The event haunted him, and he returned to the ravine the next day. He thought he might be able to deduce the source of the voice. He looked around, but there was no sign of anyone or anything that might have issued the mysterious command. But suddenly he noticed an immense snake crawling across the ravine. It was so large, Aelian assures us, that the serpent’s “neck and head together exceeded in size that of a full-grown man.” Pindus was terrified at the sight of the monster, but he could not take his eyes off the serpent as it wound its way towards him. He did not flee. Keeping his wits and his cool, the lad offered the monster the animal prey he had caught earlier that day. He gave the game—which amounted to a few birds—to the serpent as a kind of tribute to guarantee his safety.
The snake seemed to be placated by this offering. Pindus departed intact. From that point, he would make a habit of giving the monster the first fruits of his daily hunts. He would descend into the raving, and bring the serpent whatever first bird or beast he had managed to capture that day. At the same time, Pindus’s personal fortunes began to swell with the beneficences of success. His successes in venery multiplied; he became the very best hunter in the land. And as he matured, he grew into an even more impressive figure than he had been before. Physically, he became tall, strong, and able to withstand physical rigors that few others were able to tolerate. His fame spread far and wide.
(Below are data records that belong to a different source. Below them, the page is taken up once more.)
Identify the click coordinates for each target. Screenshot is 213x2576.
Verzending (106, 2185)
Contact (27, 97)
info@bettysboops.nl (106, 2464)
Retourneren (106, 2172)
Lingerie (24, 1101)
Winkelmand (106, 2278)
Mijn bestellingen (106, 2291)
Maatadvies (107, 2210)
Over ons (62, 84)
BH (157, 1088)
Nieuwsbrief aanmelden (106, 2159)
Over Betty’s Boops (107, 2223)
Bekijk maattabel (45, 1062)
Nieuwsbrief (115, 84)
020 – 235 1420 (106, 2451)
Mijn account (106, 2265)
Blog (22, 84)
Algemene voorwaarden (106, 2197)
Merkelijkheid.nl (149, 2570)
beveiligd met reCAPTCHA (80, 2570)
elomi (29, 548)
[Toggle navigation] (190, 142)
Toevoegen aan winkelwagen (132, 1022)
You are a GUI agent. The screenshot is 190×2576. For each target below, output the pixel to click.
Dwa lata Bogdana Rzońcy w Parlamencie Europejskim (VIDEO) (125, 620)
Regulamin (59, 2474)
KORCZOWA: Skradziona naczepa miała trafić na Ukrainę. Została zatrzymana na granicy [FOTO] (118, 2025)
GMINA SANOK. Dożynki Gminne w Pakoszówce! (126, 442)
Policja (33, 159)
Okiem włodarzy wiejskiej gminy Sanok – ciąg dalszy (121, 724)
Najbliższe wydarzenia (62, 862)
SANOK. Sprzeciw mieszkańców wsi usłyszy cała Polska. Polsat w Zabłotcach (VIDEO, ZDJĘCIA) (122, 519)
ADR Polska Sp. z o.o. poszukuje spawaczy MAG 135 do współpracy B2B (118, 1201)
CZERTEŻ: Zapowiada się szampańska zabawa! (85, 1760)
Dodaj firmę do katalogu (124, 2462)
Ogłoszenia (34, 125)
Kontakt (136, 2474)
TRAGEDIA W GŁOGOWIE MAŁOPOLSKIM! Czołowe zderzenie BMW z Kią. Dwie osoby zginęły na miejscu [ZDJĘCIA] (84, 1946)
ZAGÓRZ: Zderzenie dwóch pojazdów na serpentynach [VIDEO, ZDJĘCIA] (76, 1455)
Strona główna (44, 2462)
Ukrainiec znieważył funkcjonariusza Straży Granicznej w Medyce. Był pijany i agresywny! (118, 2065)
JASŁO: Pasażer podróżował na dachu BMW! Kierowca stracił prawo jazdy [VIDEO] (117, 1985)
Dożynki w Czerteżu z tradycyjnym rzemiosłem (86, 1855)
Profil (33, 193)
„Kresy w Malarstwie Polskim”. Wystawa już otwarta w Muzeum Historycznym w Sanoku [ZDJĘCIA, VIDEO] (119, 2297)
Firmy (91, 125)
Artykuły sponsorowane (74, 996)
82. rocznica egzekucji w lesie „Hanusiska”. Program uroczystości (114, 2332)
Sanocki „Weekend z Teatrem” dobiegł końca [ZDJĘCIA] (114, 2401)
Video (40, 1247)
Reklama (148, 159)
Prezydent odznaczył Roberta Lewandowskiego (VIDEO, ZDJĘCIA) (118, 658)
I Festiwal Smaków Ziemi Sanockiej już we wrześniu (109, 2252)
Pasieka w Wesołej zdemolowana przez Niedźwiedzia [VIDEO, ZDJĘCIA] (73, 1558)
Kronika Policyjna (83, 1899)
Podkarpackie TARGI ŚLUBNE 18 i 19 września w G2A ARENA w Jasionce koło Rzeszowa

Pindus became sought after by women who had heard of his fearless reputation; both maidens and widows were eager to become acquainted with him. Men admired him and tried to emulate him—the only exception being his three brothers, who still nursed a pathological jealousy of him. Eventually, his brothers found out where he lived, and contrived a scheme to do away with him. One day, when Pindus was out hunting, the three brothers saw him and prepared an ambush. When all was ready, they fell upon him with drawn swords and slew Pindus without mercy. As he lay dying, Pindus let out a roar of anguish and rage. His agonized voice was heard by the monstrous serpent in the ravine. It slithered its enormous body across the rocky landscape until it found the dying Pindus and his three murderers. The snake, with amazing speed, swept up the three killers in its coils and crushed them to death.
The serpent kept vigil beside Pindus’s body until his relatives arrived on the scene. They cried out in sorrow at the sight of the dead young man; but they were terrified of approaching his body, for fear of arousing the wrath of the monstrous snake that guarded him. Soon the serpent realized that his presence was keeping the family away; and so it departed, and made its way back to its lair in the ravine. Pindus’s family attended to his burial and erected a tomb to house his remains. The river near the scene of his murder was named the Pindus River.
So it happens that an unlikely friend can act as one’s avenger. This tale recalls, in some ways, a quote from Homer’s Odyssey that appears in another part of Aelian’s treatise (IV.45):
So good a thing is it that a son be left behind a man at his death, since that son took vengeance on his father’s slayer.
And there is another lesson here as well. While the machinations of the wicked, and the devices of the corrupt, may seem for a time to bring success, the results of their deeds will always find them in the end. There is no escape from the consequences of moral corruption.